Alors qu’il était encore en vie mais sur le point de mourir, ils lui ont arraché le cœur et l’ont mangé, tout en buvant son sang encore chaud. Ils ont été tellement impressionnés par son courage qu’ils ont voulu lui ressembler.

Je savais que la fête des martyrs nord-américains était le 19 octobre. Mais quand Jean de Brébeuf est-il mort ? J’ai cherché. C’était le 16 mars 1649, pendant le carême. (Le dimanche de Pâques était le 4 avril cette année-là). Il a été capturé tôt le matin et est mort à 16 heures, après seize heures de ce qu’un auteur séculier a appelé « l’un des martyres les plus atroces des annales de la chrétienté ».

Il est à noter qu’un témoignage aussi extraordinaire ne vient pas de nulle part. Le père de Brébeuf était arrivé en Nouvelle-France vingt-quatre ans plus tôt. Il a étudié avec beaucoup d’attention les Algonquins d’abord, puis les Hurons. Il fut le premier Européen à maîtriser le wendat, la langue huronne, composant un dictionnaire, une grammaire et des catéchismes.

Il écrivit le célèbre « Huron Carol » en wendat, bien que les mots qu’il employait fussent différents. Il ne commence pas par le nostalgique « Twas in the moon of wintertime », mais par un sévère avertissement de ne pas écouter le diable :

Courage, vous qui êtes des humains. Jésus est né.
Voici qu’il s’est enfui, l’esprit qui nous tenait prisonniers.
Ne l’écoutez pas, car il corrompt nos esprits, l’esprit de nos pensées.

(L’air utilisé par le saint était également différent. Vous pouvez l’écouter : « Une Jeune Pucelle », une chanson populaire française de 1557).

Le Journal spirituel de Jean de Brébeuf révèle un homme profondément dévoué à la prière contemplative et strict dans l’observation de sa règle, qui a reçu de nombreuses visions mystiques, dont certaines étaient en même temps accompagnées de tentations du diable. En 1631, il prononça un « vœu de service », qui contient les mots suivants : « Je vous fais le vœu de ne jamais manquer, de mon côté, à la grâce du martyre, si par votre infinie miséricorde vous me l’offrez un jour, à moi, votre indigne serviteur ».

Mais ce qui est peut-être tout aussi impressionnant, c’est son martyre sans effusion de sang, son retour à l’apostolat, encore et encore, pendant trois décennies, malgré les rejets répétés, les persécutions, et seulement une poignée de conversions.
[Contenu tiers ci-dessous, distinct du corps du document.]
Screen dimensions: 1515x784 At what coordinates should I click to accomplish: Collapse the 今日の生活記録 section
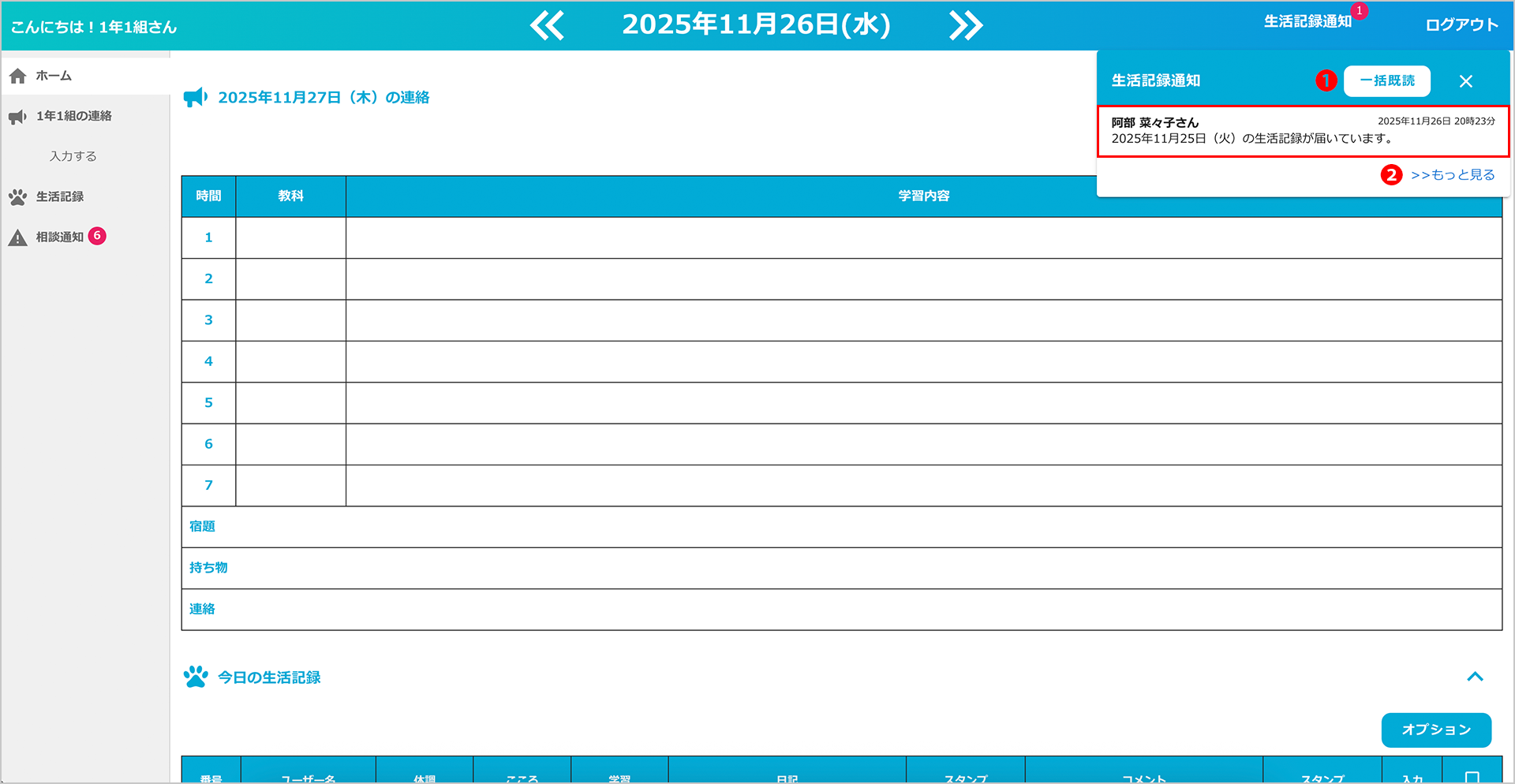point(1475,677)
Juste avant sa mort, il a écrit : « Ô mon Dieu, pourquoi n’êtes-vous pas connu ? Pourquoi ce pays barbare n’est-il pas tout entier converti à toi ? Pourquoi le péché n’y est-il pas aboli ? Pourquoi n’êtes-vous pas aimé ? Oui, mon Dieu, si tous les tourments que les captifs peuvent endurer dans ces pays, dans la cruauté des tortures, tombaient sur moi, je m’y offre de tout mon cœur, et je les souffrirai seul. »

Saint Jean de Brébeuf, priez pour nous.